Petitioner raised this argument on direct appeal. See United States v. Mendez-Colon, No. 10-1852 (1st Cir. Feb. 9, 2012). The First Circuit rejected this argument, finding that, "the indictment to which [Petitioner] pled guilty stated that he was involved in the conspiracy until at least December 1, 2005," which was well after his eighteenth birthday. Id. Moreover, the claim Petitioner now raises to suggest that his plea was unknowing and involuntary because of mental incapacity was also addressed on appeal. The First Circuit "considered [Petitioner's] arguments about diminished capacity" and found no basis for relief. Id.
It is settled law that a petitioner may not revive claims already decided on direct appeal by cloaking them in "ineffective assistance of counsel" garb in a § 2255 petition. See United States v. Doyon, 16 Fed.Appx 6, 9 (1st Cir.2001) (dismissing claims raised in a § 2255 motion because they were "decided on direct appeal and may not be relitigated under a different label on collateral review"). As such, Petitioner's claim fails.

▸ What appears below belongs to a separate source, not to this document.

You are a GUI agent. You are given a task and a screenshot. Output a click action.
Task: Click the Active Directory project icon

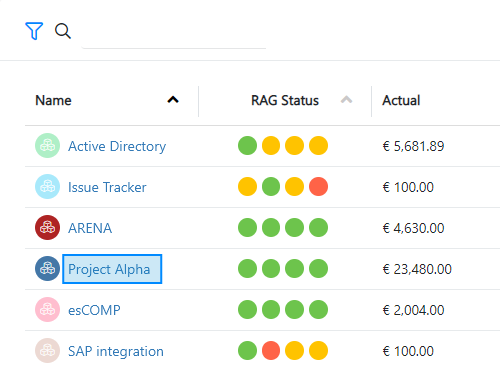coord(47,146)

IV. CERTIFICATE OF APPEALABILITY
In accordance with Rule 11 of the Rules Governing § 2255 Proceedings, whenever issuing a denial of § 2255 relief we must concurrently determine whether to issue a certificate of appealability ("COA"). We grant a COA only upon "a substantial showing of the denial of a constitutional right." 28 U.S.C. § 2253(c)(2). To make this showing, "[t]he petitioner must demonstrate that reasonable jurists would find the district court's assessment of the constitutional claims debatable or wrong." Miller-El v. Cockrell, 537 U.S. 322, 338 (2003) (quoting Slack v. McDaniel, 529 U.S. 473, 484 (2000)). While Petitioner has not yet requested a COA, we see no way in which a reasonable jurist could find our assessment of his constitutional claims debatable or wrong. Petitioner may request a COA directly from the First Circuit, pursuant to Rule of Appellate Procedure 22.
V. CONCLUSION
For the foregoing reasons, we hereby DENY Petitioner's § 2255 motion. (Docket No. 1.) Pursuant to Rule 4(b) of the Rules Governing § 2255 Proceedings, summary dismissal is in order because it plainly appears from the record that Petitioner is not entitled to § 2255 relief from this court.
IT IS SO ORDERED.
San Juan, Puerto Rico, this 5th day of November, 2014.